America does not suffer from too much free market in healthcare; it suffers from too little. Hospitals’ monopolization of local markets, abuse of non-profit privileges, and resistance to transparency have helped make U.S. healthcare one of the most expensive systems in the world. In fact, the average cost of healthcare per person is twice as high in the United States as in other wealthy countries. These corporations are tactfully consolidating, creating horizontal monopolies that drive up prices and reduce competition. This consolidation directly undermines the free market and gives hospitals unchecked pricing power. In 2022, the ten largest health systems accounted for 22 percent of all non-federal general acute care hospital beds.

Despite transparency rules put in place during President Trump’s first term—and despite laws already on the books—many hospitals still refuse to comply. Enforcement has been weak, penalties have been minimal, and consolidation has faced little scrutiny. As hospitals grow larger, their ability to dictate prices only increases.

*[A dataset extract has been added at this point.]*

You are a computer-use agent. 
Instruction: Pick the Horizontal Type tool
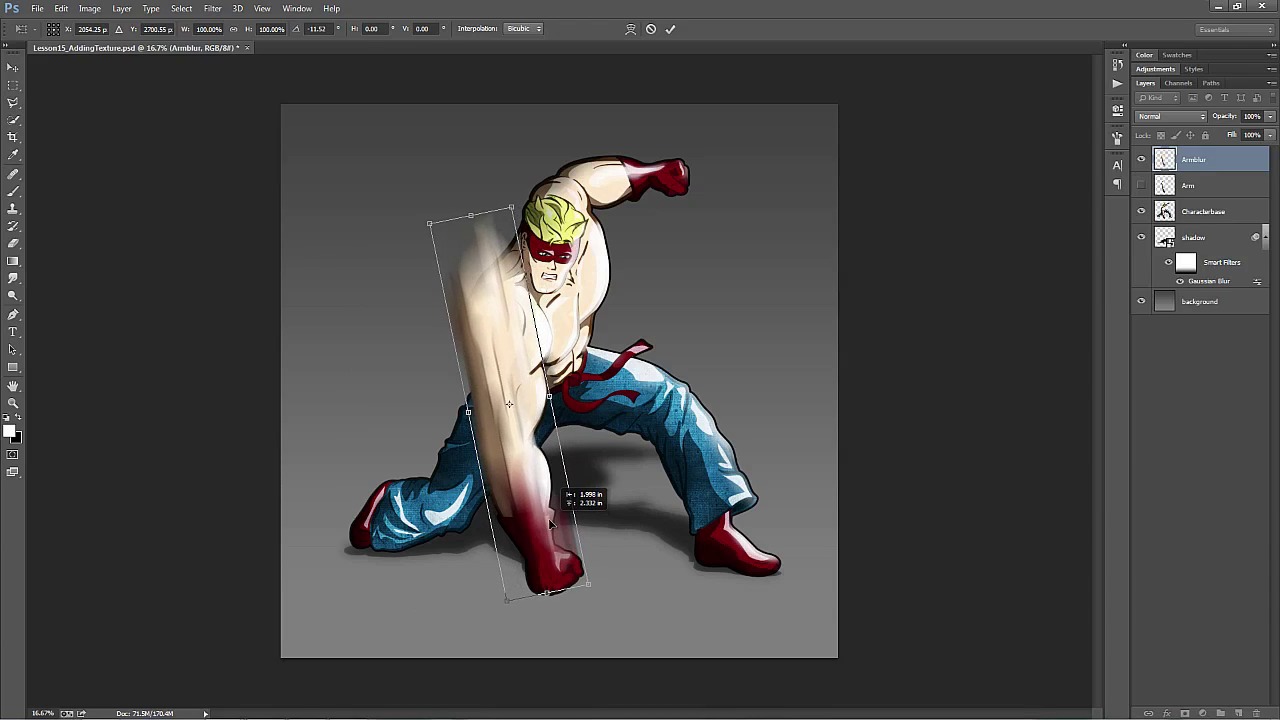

Nearly half of the nation’s hospitals operate under non-profit, charity status, shielding them from federal, state, and local taxes. This favorable treatment does not align with how many of these systems actually operate. For every $100 of incurred expenses, non-profit hospitals spent just $2.30 on charity care. By comparison, for-profit hospitals spent $3.80, a 65 percent increase.

Not only do they limit charity care, but they also actively avoid it. In New York City, only 36 percent of calls to advertised Medicaid providers resulted in an appointment. Hospitals routinely steer away from Medicaid, uninsured, and underinsured patients because lower reimbursement rates conflict with revenue targets.

To measure the gap between tax benefits and community investment, analysts use the “fair share deficit”—the difference between what hospitals receive and what they return. According to the Lown Hospital Index, that deficit reached $25.7 billion nationwide in 2021 alone. That is money taxpayers effectively subsidized without seeing the promised public benefit.

Today’s hospital systems increasingly resemble financial enterprises that happen to own medical facilities. They have learned that opaque pricing, limited competition, and weak oversight allow them to inflate costs without consequence. This money does not flow to frontline caregivers, and it certainly does not reach patients.

The bottom line is simple: you cannot truly address healthcare costs without confronting the actual cost drivers. Transparency is a critical first step—but it is not enough on its own. Congress must also address hospital consolidation, enforce compliance with transparency laws, and ensure non-profit status is not being abused.

It is time to restore accountability, competition, and transparency to American healthcare. President Trump is right to focus on transparency, and Congress should build on that momentum—not protect entrenched hospital interests. Hospitals exist to care for patients, not to game the system. Refocusing them on that mission is long overdue.